A NEED FOR MORE PERMANENT SOLUTIONS
In its report, LAHSA noted that 59% of people who are homeless for less than one year say that their situation is mainly due to economic problems. So, the major economic crisis that is looming because of the Covid-19 epidemic is reinforcing the fear of seeing a large number of people lose their jobs, then their housing when they will be unable to pay their rent. Since April, the unemployment rate rose over 20% in Los Angeles county, which heralds a really bad period in the months to come.
End of March, Governor Newson declared a moratorium on evictions during the lockdown and the city of Los Angeles has planned a budget of 100 million dollars of aid for about 50 000 families who would be unable to pay their rent because of the epidemic. Furthermore, the people who are on unemployment can get up to 600 dollars per week on top of their benefits thanks to the CARES Act voted on by Congress at the end of March.
However, this federal aid plan is only available through the month of July. What will happen when the eviction moratorium ends and renters find themselves unable to pay rent? A study published by UCLA's Luskin Institute on Inequality and Democracy estimates that 350 000 households in Los Angeles county could lose their housing.
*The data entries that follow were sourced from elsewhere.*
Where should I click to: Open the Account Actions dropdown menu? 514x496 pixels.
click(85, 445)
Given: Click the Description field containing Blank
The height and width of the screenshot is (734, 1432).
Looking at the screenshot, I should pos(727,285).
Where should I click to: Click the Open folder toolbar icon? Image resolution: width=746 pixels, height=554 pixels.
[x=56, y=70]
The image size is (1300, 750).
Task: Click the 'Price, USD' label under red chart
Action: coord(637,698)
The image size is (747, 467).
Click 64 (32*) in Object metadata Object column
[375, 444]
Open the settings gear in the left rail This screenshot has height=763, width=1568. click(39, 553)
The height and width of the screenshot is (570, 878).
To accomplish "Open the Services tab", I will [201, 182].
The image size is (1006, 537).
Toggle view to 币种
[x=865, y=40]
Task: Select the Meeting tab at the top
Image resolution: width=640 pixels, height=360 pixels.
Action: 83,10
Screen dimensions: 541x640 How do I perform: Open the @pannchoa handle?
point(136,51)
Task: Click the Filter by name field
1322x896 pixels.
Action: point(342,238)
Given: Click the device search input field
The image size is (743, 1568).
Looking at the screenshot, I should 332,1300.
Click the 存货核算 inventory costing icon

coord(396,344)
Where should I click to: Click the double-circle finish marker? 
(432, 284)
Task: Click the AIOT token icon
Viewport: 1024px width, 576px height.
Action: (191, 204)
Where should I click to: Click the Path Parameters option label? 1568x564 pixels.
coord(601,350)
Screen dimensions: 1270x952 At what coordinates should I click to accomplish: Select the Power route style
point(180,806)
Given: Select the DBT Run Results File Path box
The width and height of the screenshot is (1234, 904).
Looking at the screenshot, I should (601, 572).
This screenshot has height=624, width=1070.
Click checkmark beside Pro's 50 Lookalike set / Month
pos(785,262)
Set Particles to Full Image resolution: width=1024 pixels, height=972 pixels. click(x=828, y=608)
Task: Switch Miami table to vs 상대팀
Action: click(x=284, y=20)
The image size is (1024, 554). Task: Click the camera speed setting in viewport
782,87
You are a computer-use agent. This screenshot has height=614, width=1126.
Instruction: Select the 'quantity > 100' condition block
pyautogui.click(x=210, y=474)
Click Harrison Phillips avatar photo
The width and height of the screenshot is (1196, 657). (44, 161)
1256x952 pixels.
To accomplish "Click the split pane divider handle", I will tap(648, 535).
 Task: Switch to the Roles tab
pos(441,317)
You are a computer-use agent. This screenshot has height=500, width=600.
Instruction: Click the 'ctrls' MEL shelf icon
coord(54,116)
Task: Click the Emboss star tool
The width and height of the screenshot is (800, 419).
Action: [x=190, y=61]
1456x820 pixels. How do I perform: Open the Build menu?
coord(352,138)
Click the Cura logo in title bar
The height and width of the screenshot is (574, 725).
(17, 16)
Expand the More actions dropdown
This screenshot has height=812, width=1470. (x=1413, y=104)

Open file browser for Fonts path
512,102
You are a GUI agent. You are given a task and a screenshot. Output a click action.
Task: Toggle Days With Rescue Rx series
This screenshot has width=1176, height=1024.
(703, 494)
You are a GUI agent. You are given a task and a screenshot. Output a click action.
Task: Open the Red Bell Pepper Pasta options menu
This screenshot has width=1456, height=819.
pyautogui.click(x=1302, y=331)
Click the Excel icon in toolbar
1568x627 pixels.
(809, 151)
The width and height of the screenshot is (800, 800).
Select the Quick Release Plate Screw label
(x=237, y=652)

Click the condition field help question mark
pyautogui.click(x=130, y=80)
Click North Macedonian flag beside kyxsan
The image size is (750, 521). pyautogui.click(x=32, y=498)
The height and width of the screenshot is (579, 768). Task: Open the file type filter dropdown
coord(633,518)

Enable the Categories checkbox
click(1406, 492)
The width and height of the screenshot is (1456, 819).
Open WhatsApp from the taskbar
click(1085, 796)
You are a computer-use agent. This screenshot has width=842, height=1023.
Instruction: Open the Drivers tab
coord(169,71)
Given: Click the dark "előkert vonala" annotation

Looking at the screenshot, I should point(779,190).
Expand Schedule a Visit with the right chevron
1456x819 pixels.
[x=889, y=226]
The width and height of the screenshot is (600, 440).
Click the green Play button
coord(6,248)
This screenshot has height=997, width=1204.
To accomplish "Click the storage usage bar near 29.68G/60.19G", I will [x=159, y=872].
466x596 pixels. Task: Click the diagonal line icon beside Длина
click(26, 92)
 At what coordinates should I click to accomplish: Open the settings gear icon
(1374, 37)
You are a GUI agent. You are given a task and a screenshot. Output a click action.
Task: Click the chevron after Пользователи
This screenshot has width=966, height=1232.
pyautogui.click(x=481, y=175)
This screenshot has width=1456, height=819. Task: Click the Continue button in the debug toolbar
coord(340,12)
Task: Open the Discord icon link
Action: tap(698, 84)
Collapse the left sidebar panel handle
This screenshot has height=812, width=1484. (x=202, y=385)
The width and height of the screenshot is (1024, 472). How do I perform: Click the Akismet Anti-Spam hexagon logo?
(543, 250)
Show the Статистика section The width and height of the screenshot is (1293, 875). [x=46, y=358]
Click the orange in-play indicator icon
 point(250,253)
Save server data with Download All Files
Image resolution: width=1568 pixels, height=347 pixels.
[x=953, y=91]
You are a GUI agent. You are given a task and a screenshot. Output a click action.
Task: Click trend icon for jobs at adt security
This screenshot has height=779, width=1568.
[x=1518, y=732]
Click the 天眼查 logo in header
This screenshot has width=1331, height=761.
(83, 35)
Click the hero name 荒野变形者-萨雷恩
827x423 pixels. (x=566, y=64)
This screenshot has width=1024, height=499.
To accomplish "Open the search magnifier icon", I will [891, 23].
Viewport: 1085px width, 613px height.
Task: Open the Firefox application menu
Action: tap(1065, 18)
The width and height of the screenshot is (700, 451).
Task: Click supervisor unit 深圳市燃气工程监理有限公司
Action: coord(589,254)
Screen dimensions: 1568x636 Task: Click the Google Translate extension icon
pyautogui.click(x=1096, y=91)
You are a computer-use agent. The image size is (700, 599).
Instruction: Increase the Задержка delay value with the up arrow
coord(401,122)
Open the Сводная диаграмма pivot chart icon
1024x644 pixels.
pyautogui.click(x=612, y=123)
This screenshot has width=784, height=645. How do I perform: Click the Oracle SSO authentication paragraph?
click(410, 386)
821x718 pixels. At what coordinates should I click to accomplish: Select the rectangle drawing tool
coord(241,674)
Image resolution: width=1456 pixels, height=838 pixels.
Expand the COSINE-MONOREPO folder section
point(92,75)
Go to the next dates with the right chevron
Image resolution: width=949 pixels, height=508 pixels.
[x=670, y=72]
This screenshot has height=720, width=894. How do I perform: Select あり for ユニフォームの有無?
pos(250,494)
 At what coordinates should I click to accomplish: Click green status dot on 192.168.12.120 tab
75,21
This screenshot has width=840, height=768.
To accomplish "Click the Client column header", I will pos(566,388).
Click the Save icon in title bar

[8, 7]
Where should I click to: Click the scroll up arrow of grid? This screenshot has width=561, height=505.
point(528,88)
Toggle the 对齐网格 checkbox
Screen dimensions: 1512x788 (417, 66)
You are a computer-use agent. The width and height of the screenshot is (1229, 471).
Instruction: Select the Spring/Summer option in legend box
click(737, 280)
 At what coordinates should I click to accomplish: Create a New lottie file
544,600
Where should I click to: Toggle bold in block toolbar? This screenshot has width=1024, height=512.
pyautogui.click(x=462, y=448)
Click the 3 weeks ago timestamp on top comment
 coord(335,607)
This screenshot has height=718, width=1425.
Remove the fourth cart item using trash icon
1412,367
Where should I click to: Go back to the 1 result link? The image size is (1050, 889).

This issue is at the heart of the Food Not Rent campaign organized by the Los Angeles Tenants Union in March to incite hard-pressed renters to unite and start a rent strike.
Long-term, access to affordable housing is one of the major problems in Los Angeles, where the average rent has increased by 65% since 2010 and reaches 2 527 dollars per month when mininum wage is still under 15 dollars. LAHSA's report published on June 12, 2020, estimates that 500 000 housing units need to be built in the county in order to decrease the pressure on rent.
Furthermore, LAHSA points out that homelessness in Los Angeles is the consequence of various social, class, race and gender relationships that are part of American society. So, the publication of the results from the census of the homeless done on June 12 echoed the Black Lives Matter protests of the past several weeks since 34% of homeless people are black against 8% of the total population in the county. According to a 2018 report published by the Ad Hoc Committee on Black People Experiencing Homelessness, this underrepresentation of Blacks is linked to structural racism in many areas, such as education, housing, job market, health and also justice.
While the current health and economic crisis is particularly impacting the poorest, if the actions of the public authorities is not up to par, it is not because of lack of budget but political choice. So, the People's Budget LA coalition, led by the Black Lives Matter Los Angeles movement, called for a drastic decrease in the share of the municipal budget given to the Los Angeles Police Department in order to finance other public services, especially in areas of housing, jobs and health.
The situation of the homeless people in Los Angeles during the coronavirus crisis is therefore just as alarming as it is an indicator of profound social inequalities that is inherent in American society and that the pandemic is only exacerbating.